Crystal structure and sequence alignment of full-length HpMinE. A. Ribbon view showing the overall dimeric structure of HpMinE. Subunits MolA and MolB are coloured blue and orange respectively. The homodimeric interface of HpMinE is comprised of the α-face (the anti-parallel α-helices) and the β-face (six anti-parallel β-strands). These figures were made using PyMOL (DeLano, 2002). B. Ribbon view of the HpMinE monomer. The monomeric structure consists of an α-helix (αA) and three anti-parallel β-strands (βA, βB and βC). Helix αA and two β-strands (βB and βC) are coloured blue and orange respectively. The β-strand located at the dimer interface (βA) is coloured green. C. Comparison of the structures of the full-length HpMinE and truncated EcMinE (pdb id 1EV0) dimers. Full-length HpMinE is shown in blue, except the N-terminal strand (βA) is shown in green. Truncated EcMinE is shown in orange. D. Sequence alignment of HpMinE with homologous sequences from other Gram-negative bacteria. The amino acid sequences of MinE from H. pylori, E. coli, N. gonorrhoeae, Shigella flexneri, Salmonella typhi, Salmonella typhimurium, Yersinia pestis, Vibrio cholerae, Vibrio vulnificus, Pseudomonas aeruginosa, Pseudomonas putida, Xylella fastidiosa, Agrobacterium tumefaciens, Brucella melitensis and Deinococcus radiodurans were aligned using the Clustal X programme (Thompson et al., 1997). The locations of the anti-MinCD domain (orange) and TSD (blue) in the HpMinE are indicated. Residues that contribute to the hydrophobic core between the α-face and β-face of the HpMinE dimer are indicated by open circles above sequences.

Fig. 2

The dimer interface within the HpMinE structure. A. Close-up view of the interacting residues in the α-face (Y34, M38, E41, I42, V45 and Y49). Protomers MolA and MolB are coloured blue and orange respectively. The four-amino acid cluster comprised of E41 and V45 from each subunit is located at the centre of the α-face. In particular, the E41 residues (MolA/MolB) make hydrogen bonds with the respective Y49 residues. Hydrogen bonds are shown as dotted lines. B. Close-up view of the interacting residues in the β-face (L20, K21, L22, I23, L24 and A25). Hydrogen bonds are shown as dotted lines.
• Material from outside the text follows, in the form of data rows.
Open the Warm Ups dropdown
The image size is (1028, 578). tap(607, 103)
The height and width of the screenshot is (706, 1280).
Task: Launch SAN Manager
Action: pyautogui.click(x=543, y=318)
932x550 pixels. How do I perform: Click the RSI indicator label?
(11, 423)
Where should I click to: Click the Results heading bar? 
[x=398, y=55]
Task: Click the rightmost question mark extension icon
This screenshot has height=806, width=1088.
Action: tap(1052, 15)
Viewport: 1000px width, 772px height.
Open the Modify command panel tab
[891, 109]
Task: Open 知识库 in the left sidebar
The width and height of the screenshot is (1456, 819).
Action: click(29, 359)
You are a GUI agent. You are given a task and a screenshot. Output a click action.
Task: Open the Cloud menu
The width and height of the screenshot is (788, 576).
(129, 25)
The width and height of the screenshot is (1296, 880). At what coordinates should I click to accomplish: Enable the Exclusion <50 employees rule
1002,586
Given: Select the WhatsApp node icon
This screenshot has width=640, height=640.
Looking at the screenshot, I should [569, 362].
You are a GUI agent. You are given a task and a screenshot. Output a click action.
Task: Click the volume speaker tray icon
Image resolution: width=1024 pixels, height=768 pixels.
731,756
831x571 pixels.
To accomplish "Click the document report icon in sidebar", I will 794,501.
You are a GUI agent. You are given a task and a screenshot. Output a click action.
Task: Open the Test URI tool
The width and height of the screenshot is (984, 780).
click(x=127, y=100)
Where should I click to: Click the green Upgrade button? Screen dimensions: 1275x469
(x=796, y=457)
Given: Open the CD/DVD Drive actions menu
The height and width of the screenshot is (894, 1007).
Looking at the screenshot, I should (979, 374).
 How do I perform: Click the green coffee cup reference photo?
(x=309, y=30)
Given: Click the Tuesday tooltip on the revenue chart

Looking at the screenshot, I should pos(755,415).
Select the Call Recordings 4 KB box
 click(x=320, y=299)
C. The dimeric structure of HpMinE coloured according to a relative conservation index (1 to 100) based on homologous MinE sequences from other Gram-negative bacteria, including E. coli, N. gonorrhoeae, S. flexneri, S. typhi, S. typhimurium, Y. pestis, V. cholerae, V. vulnificus, P. aeruginosa, P. putida, X. fastidiosa, A. tumefaciens, B. melitensis and D. radiodurans. The relative conservation index was calculated using the Clustal X programme. The residues that form the hydrophobic core between the α-face and β-face (L20, L22, L24, I42, I43 and I46) are highly conserved.

Fig. 3

MinE residues important for topological specificity function and E-ring formation. A. Representation of HpMinE residues that correspond to mutated EcMinE or NgMinE residues used to determine which residues are important for topological specificity function and E-ring formation. Residues important for topological specificity and E-ring formation are coloured orange; less important residues are coloured blue. B. Summary of the effects of MinE mutants on the cell division phenotype and E-ring formation. E-ring formation indicates the percentage of cells with E-rings. Phenotype is classified into three distinct types based on the cell morphology. WT, wild-type phenotype; Rod, filamentous phenotype; Minicelling, minicelling phenotype containing a mixed population of minicells, wild-type cells and short filaments.

Fig. 4

The multimeric structure of HpMinE. A. Ribbon view of the multimeric structure of HpMinE generated by the sixfold symmetry in the crystal. The width and length of a single turn of the multimeric structure are approximately 5.5 and 12.5 nm respectively. The N-terminus of each HpMinE is shown as a red sphere. B. Close-up view of the interacting residues in the interface between two dimers (blue and green). Residues I55, H56 and F57 are involved in hydrophobic interaction, and H56 makes a hydrogen bond with D54.